Today is Thursday. I wake up thinking hard about the wonderful actors I had seen the day before, and where and how they might fit in the play. I realize of course that what I had been auditioning for the day before was a sense of an actor whose first instinct with the material aligned with mine. With a 6-day rehearsal period, there will be very little excess time, and we need to start from the same page. I love meeting and getting to know new actors - on some primal level, the most exciting thing about making theatre to me is the chance to collide with a group of people extremely intensely. Most theatre makers can attest that the bonds forged in the fire of the rehearsal room last forever - time and circumstance does very little to dull the connections that we make. I think we recognize ourselves in each other, and when we see a colleague walk down the street from a project we've done ten years ago, it is like no time has passed and we pick up where we've left off.
The first meeting of the day is with Jason Quinn, stage manager. Jason has a resume that is longer than my arm. We share a late lunch together at Vynl on 9th Ave., most of which I spent laughing at his various stories from the theatre trenches. He has a great sense of humor, and we seemed to get along - I am looking forward to working with him. Then, a face-to-face meeting with Julia Noulin-Merat, scenic designer, in her studio on 10th Ave. Julia and I have traded many an e-mail and phone conversation in the past month, so it was great to sit down with her and talk through the play. We worked through the story scene by scene, considering all scenic and prop elements and effects we wanted to use. Despite the low budget for the production, we're coming up with some great scenic ideas which will help create the fairy-tale world of the play and give the audience a little visual bang for their buck. The chief scenic design concept is a moving back wall which will embody Peter's mind. The journey the audience will be privy to is his attempt to wrestle memory and imagination into a cohesive whole. Props and items that figure in his consciousness will appear and disappear from drawers in the wall. Julia and I are at work trying to define what the visual aesthetic of the wall should be. One idea is to create a series of alternating cabinets. Another is to use the idea of waves, which to me is a closer representation of memory. By chance, Jason Williamson (the playwright) and I were walking down the road and walked past the below wall in the lobby of a 10th Ave. apartment building:
Clearly, it's come to the moment in the process when every part of my daily experience is beginning to inform decisions I have to make about the play! I love this moment - everything feels alive and full of possibility. The mythical blank canvas is beginning to fill itself, and I can begin to shape and manipulate the colors and shapes that are appearing.

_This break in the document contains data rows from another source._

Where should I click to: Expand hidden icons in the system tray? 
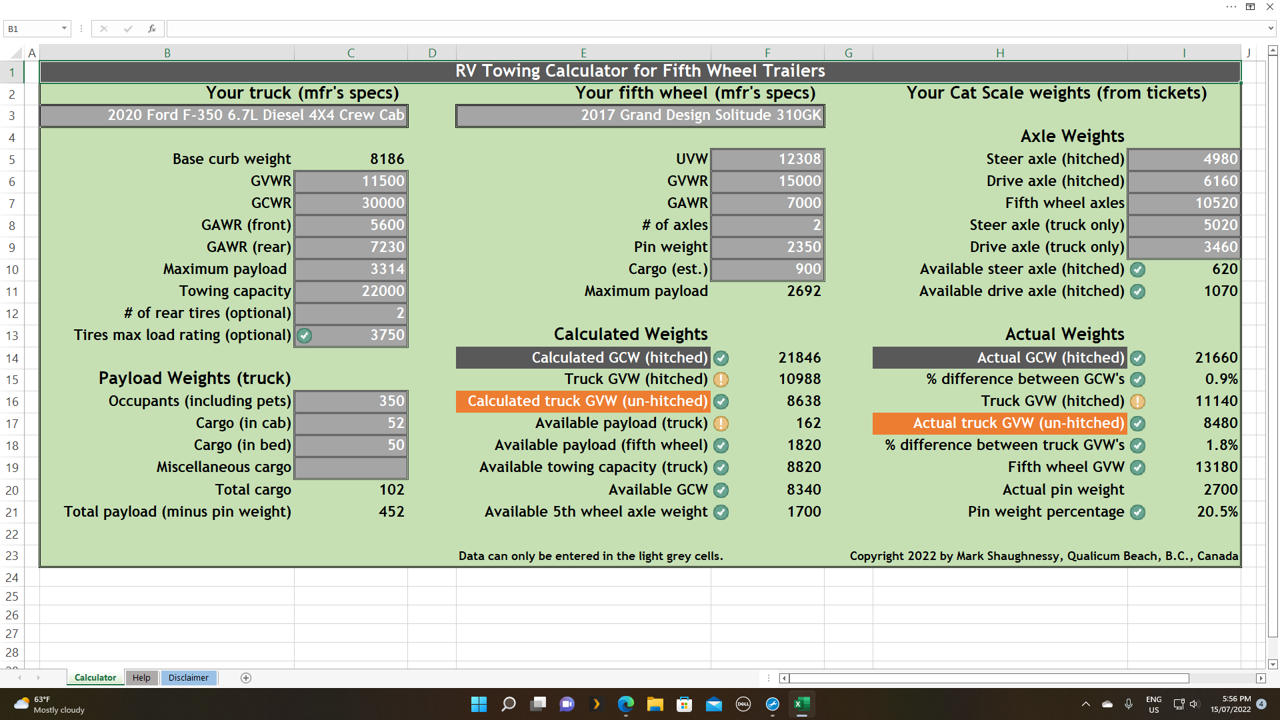1085,705
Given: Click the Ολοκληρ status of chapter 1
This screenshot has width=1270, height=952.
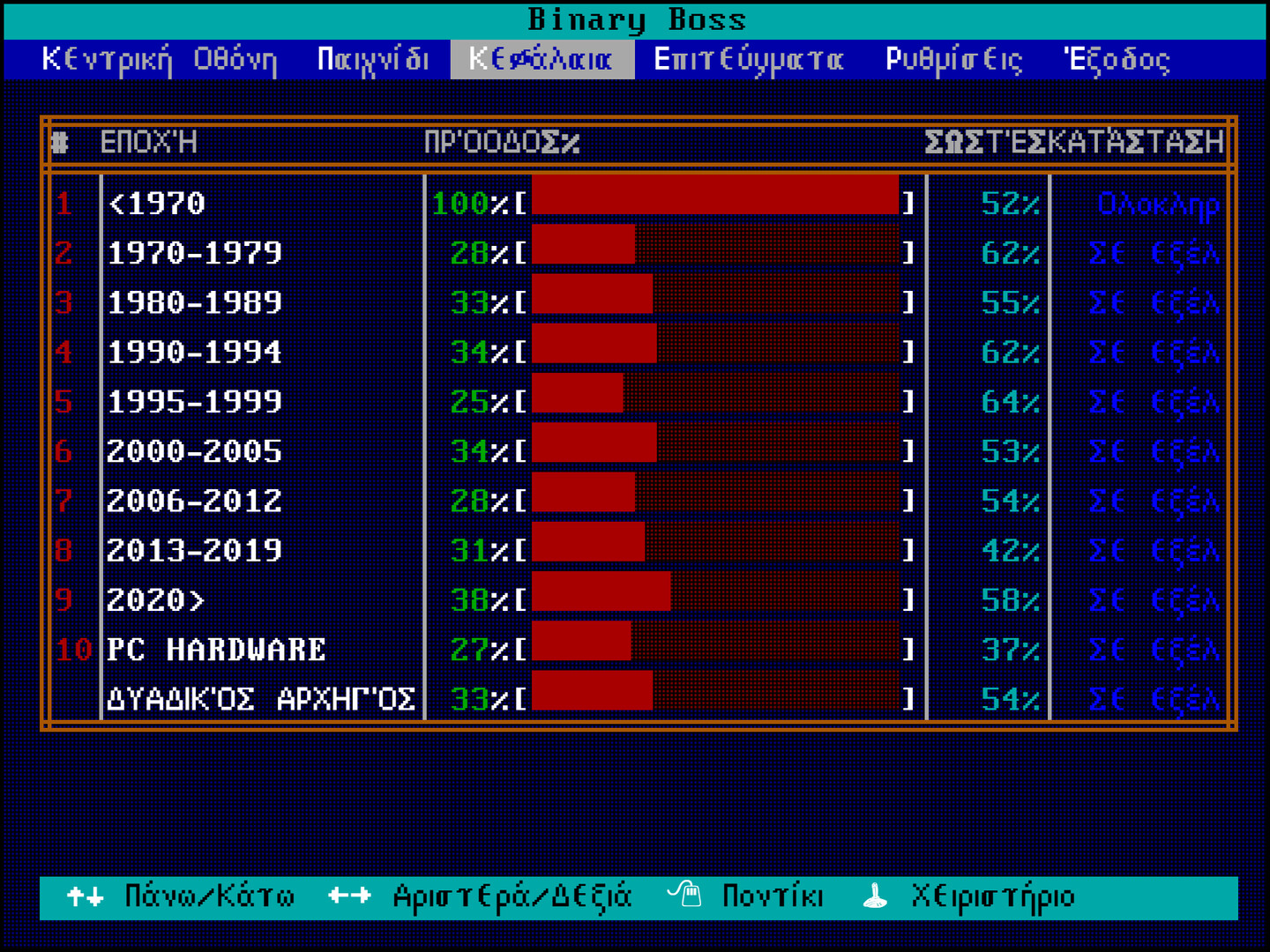Looking at the screenshot, I should 1158,205.
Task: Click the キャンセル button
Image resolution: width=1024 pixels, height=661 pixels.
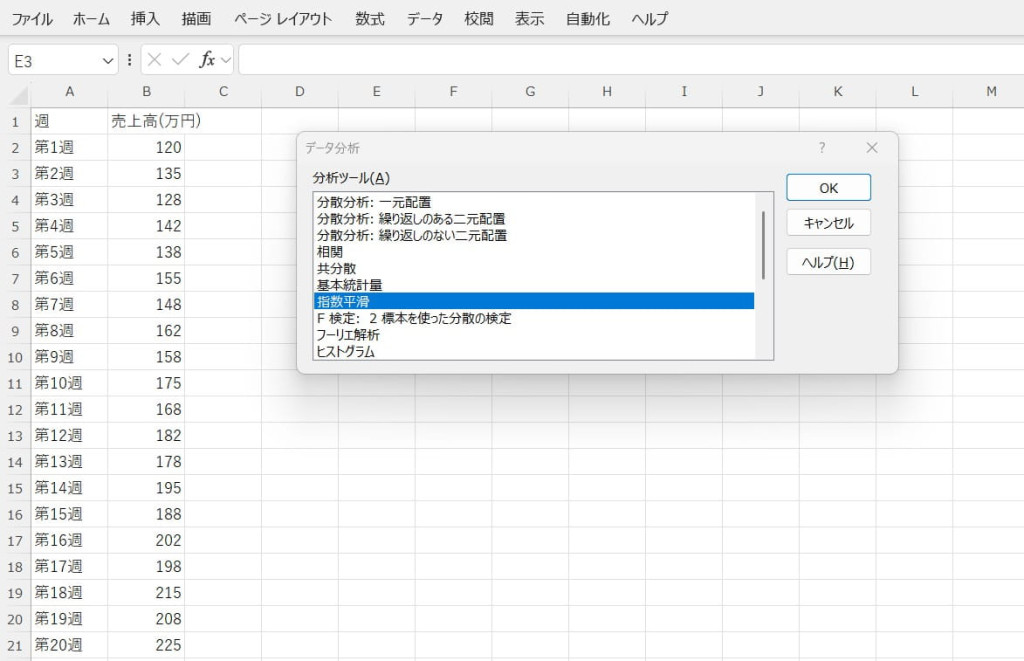Action: [x=828, y=222]
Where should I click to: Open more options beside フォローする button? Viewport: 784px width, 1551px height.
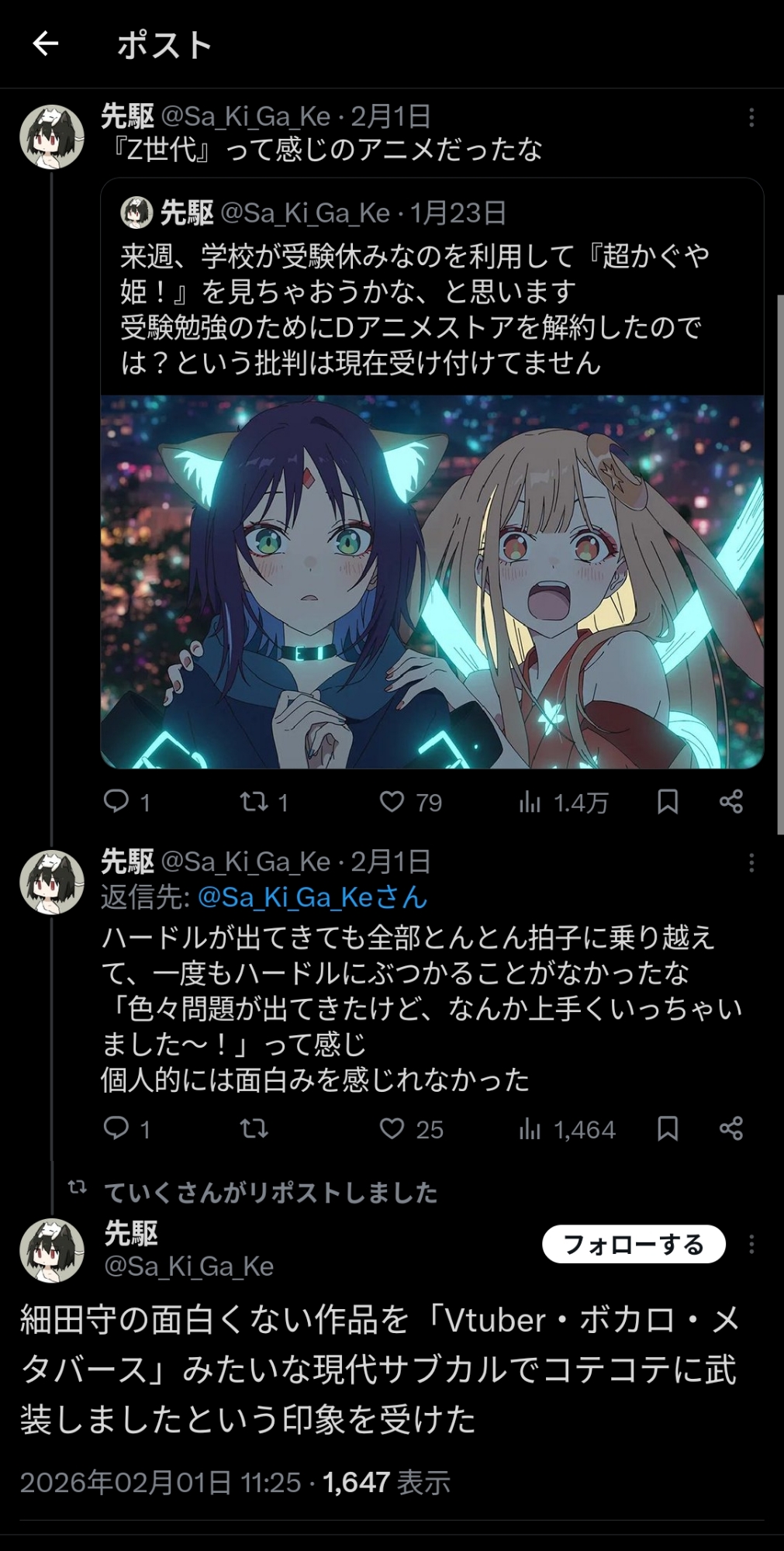pos(751,1245)
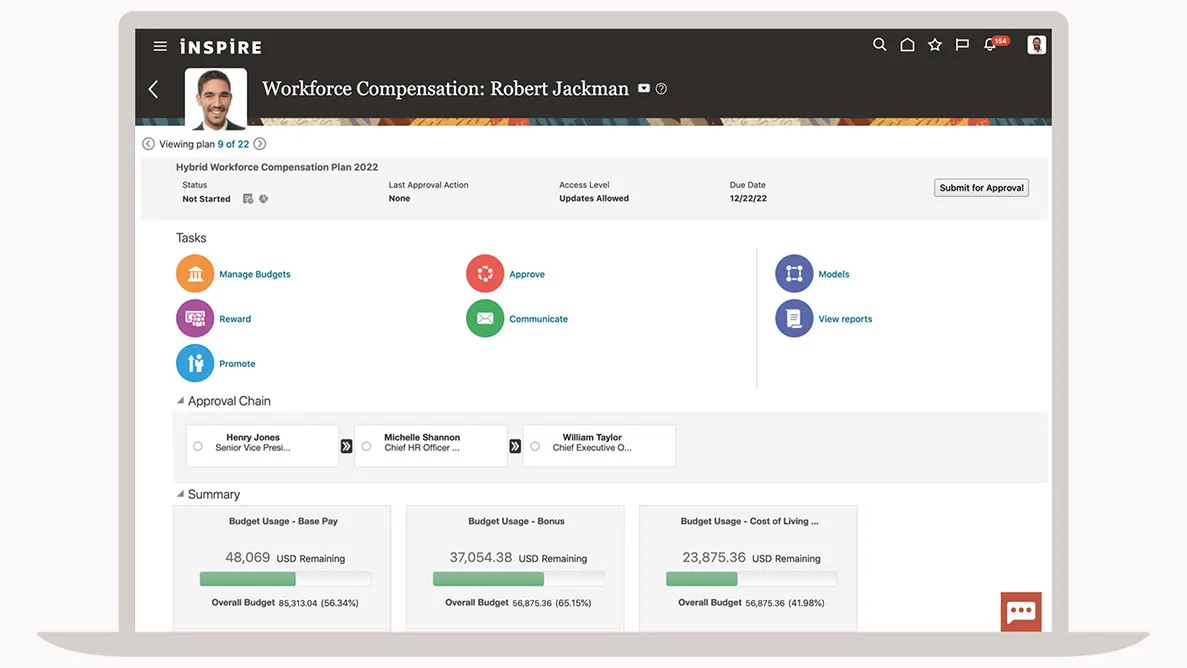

Then, I meet up with ex-DL board member Herb Blodgett to watch Doug Hughes' production of Oleanna, which we discussed at length over dinner at Sardi's afterwards. A thought-provoking and compelling production, featuring a very controlled and surprisingly sympathetic performance from Julia Stiles. Something I love about Doug Hughes' work is that he fully uses every transition to further the telling of the story. He and scenic designer Neil Patel have come up with an extremely simple and powerful visual metaphor for this play - metallic blinds automatically close in on the protagonists of the play at the beginning and end of each scene, immediately conveying a sense of imprisonment and entrapment.